[Opening RECORDS TO PROCESS section]
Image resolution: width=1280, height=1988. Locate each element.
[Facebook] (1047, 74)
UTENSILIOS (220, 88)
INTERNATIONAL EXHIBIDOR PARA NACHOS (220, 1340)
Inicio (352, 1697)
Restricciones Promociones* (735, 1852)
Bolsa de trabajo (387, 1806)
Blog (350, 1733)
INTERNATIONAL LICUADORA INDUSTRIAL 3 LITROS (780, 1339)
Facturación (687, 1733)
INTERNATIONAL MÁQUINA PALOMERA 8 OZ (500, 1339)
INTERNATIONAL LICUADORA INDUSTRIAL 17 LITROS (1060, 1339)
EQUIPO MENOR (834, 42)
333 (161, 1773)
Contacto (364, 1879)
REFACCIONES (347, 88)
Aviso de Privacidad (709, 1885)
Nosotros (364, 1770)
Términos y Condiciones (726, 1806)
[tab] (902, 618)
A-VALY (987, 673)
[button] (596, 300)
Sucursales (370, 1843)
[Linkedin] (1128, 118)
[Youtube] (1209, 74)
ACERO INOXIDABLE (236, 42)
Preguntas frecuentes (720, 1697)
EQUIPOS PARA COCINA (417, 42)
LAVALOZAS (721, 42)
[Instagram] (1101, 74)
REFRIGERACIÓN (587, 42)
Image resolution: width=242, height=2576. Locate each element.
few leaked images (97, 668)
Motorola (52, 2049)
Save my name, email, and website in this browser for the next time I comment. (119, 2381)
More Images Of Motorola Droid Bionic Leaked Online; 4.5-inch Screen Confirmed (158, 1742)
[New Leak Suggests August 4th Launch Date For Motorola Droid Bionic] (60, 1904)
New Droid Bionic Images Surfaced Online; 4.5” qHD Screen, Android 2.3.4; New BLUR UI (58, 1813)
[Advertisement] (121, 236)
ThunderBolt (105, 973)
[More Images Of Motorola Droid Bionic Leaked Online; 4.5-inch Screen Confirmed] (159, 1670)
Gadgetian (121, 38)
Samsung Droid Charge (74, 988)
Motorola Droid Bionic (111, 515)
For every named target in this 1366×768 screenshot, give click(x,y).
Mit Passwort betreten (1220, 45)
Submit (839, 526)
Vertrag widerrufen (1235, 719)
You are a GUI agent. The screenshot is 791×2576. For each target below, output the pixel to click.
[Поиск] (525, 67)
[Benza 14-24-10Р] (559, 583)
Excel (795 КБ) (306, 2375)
[Closing RECORDS TO PROCESS section]
= TASK TO CARRY OUT =
No line may be left out; the records are to be transcribed in full.

= WRITTEN RESPONSE =
Image resolution: width=1280, height=1988. Locate each element.
[Facebook] (1047, 74)
UTENSILIOS (220, 88)
INTERNATIONAL EXHIBIDOR PARA NACHOS (220, 1340)
Inicio (352, 1697)
Restricciones Promociones* (735, 1852)
Bolsa de trabajo (387, 1806)
Blog (350, 1733)
INTERNATIONAL LICUADORA INDUSTRIAL 3 LITROS (780, 1339)
Facturación (687, 1733)
INTERNATIONAL MÁQUINA PALOMERA 8 OZ (500, 1339)
INTERNATIONAL LICUADORA INDUSTRIAL 17 LITROS (1060, 1339)
EQUIPO MENOR (834, 42)
333 (161, 1773)
Contacto (364, 1879)
REFACCIONES (347, 88)
Aviso de Privacidad (709, 1885)
Nosotros (364, 1770)
Términos y Condiciones (726, 1806)
[tab] (902, 618)
A-VALY (987, 673)
[button] (596, 300)
Sucursales (370, 1843)
[Linkedin] (1128, 118)
[Youtube] (1209, 74)
ACERO INOXIDABLE (236, 42)
Preguntas frecuentes (720, 1697)
EQUIPOS PARA COCINA (417, 42)
LAVALOZAS (721, 42)
[Instagram] (1101, 74)
REFRIGERACIÓN (587, 42)
Image resolution: width=242, height=2576. Locate each element.
few leaked images (97, 668)
Motorola (52, 2049)
Save my name, email, and website in this browser for the next time I comment. (119, 2381)
More Images Of Motorola Droid Bionic Leaked Online; 4.5-inch Screen Confirmed (158, 1742)
[New Leak Suggests August 4th Launch Date For Motorola Droid Bionic] (60, 1904)
New Droid Bionic Images Surfaced Online; 4.5” qHD Screen, Android 2.3.4; New BLUR UI (58, 1813)
[Advertisement] (121, 236)
ThunderBolt (105, 973)
[More Images Of Motorola Droid Bionic Leaked Online; 4.5-inch Screen Confirmed] (159, 1670)
Gadgetian (121, 38)
Samsung Droid Charge (74, 988)
Motorola Droid Bionic (111, 515)
For every named target in this 1366×768 screenshot, give click(x,y).
Mit Passwort betreten (1220, 45)
Submit (839, 526)
Vertrag widerrufen (1235, 719)
You are a GUI agent. The screenshot is 791×2576. For each target below, output the pixel to click.
[Поиск] (525, 67)
[Benza 14-24-10Р] (559, 583)
Excel (795 КБ) (306, 2375)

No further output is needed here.